Remote Viewing - Top 10 List
Below are some beautifully insightful personal lists from
Fire’s Personal Archives, categorized under Misc. Personal Articles and maintained very well, I dare add by PJ.
PJ (Palyne Gaenir) owns an impressive archive Firedocs Remote Viewing Collection (’95-’02) where you can find numerous Remote viewing resources. PJ a brilliant writer, was a past student of Controlled Remote Viewing, CRV, under many of the ex military viewers, and is now a freestyle viewer and advocate. Controlled Remote Viewing is a term first coined by Ingo Swann. Previously based mainly at TKR, her blog informs us that she has now ‘retired’ from the still very active TKR Remote Viewing Project (’03-’08).
PJ, on remote viewing:
There are big things, and little things.
The big thing is viewing. Just do it.
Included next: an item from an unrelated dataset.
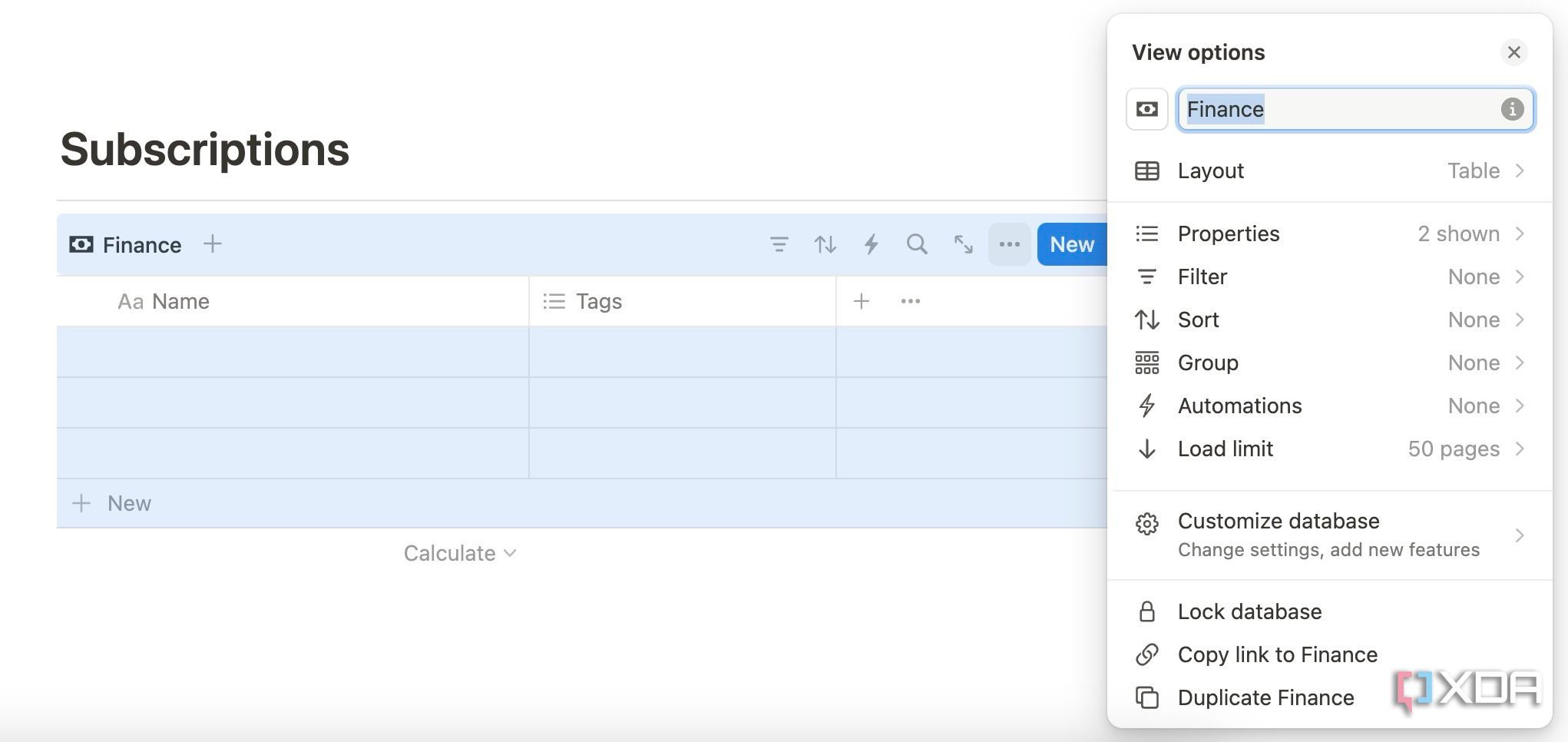Select the Name column header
Do it a lot.
Everything else is a little thing.
- It isn’t easy.
- English sucks.
- The structure without talent is just an exercise.
- The talent without structure is just a game.
- Emphasis on validating facts sure can dent your ego.
- Not validating facts will warp your ego (-and rationality).
- It is highly individualized, despite consistent structure.
- It can be pleasant, but it’s not exactly fun.
- There is no god but PRACTICE.
- It isn’t fast—or easy. Yes, that’s the last word too.
- DESCRIBE the target in detail and prove yourself to be psychic. Try to IDENTIFY it and prove yourself a fool.
- It’s much easier to do it than to fight it. But there is nothing harder than to let go of the fight.
- The only thing “certain to be” flowers is hippopotamus whiskers. Assume anything at your own risk, no matter how obvious it seems “it must be.”
- Everybody feels like an idiot for awhile. Sometimes for a long while.
- One thing sure is that your subconscious already knows the answer… and that your conscious will hide it if you let it.
- Half of good training ends up being therapy.
- From all appearances, the subconscious speaks Etruscan in 4-D, translates it through geometry, encrypts it in some long-dead fish language, and then feeds you that information in code. Of course, it’s always perfectly obvious in retrospect.
- Most of being right is being willing to be wrong.
- It’s much better to write down something that is wrong than to realize you didn’t write down what turned out to be right.
- Being intelligent is no guarantee. Being psychic is no guarantee. In the end they’ll certainly help. But in the beginning, following structure and practicing is the only guarantee you can learn it, let alone be good at it.